◆ **WORK ITEM**
Nothing but the lines from the one containing "This screenshot has height=812, width=1485." through the last line of the entries should appear in the output, each verbatim.

RECORD SET START

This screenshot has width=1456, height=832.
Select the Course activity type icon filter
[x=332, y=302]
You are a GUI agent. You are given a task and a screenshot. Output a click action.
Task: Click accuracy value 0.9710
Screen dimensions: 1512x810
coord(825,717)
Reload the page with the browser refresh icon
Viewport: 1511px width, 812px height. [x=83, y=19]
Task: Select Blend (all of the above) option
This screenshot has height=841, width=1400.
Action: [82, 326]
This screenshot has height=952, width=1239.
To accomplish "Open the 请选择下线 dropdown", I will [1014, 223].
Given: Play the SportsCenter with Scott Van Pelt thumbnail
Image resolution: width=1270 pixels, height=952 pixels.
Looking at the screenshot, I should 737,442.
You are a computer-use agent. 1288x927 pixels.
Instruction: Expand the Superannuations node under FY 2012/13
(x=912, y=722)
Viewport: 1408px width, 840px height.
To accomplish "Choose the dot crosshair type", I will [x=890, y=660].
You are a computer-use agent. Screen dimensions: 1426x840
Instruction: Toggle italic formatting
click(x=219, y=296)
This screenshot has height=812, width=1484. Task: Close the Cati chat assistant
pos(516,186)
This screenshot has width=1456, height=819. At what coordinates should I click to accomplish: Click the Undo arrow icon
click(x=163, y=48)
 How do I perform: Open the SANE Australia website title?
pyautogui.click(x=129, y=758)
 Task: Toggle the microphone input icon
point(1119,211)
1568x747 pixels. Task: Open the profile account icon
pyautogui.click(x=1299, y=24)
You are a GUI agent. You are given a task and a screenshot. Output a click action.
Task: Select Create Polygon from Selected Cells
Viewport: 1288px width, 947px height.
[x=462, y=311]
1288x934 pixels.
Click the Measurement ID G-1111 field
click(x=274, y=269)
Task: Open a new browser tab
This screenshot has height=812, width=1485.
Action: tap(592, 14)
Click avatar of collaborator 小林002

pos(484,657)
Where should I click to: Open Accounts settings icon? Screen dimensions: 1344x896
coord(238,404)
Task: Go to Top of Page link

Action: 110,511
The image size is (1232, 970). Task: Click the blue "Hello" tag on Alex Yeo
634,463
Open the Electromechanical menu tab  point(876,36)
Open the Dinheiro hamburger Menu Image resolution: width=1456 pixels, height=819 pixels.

RECORD SET END

◆ **EXERCISE OUTPUT**
This screenshot has height=812, width=1485.
Action: tap(592, 14)
Click avatar of collaborator 小林002

pos(484,657)
Where should I click to: Open Accounts settings icon? Screen dimensions: 1344x896
coord(238,404)
Task: Go to Top of Page link

Action: 110,511
The image size is (1232, 970). Task: Click the blue "Hello" tag on Alex Yeo
634,463
Open the Electromechanical menu tab  point(876,36)
Open the Dinheiro hamburger Menu Image resolution: width=1456 pixels, height=819 pixels.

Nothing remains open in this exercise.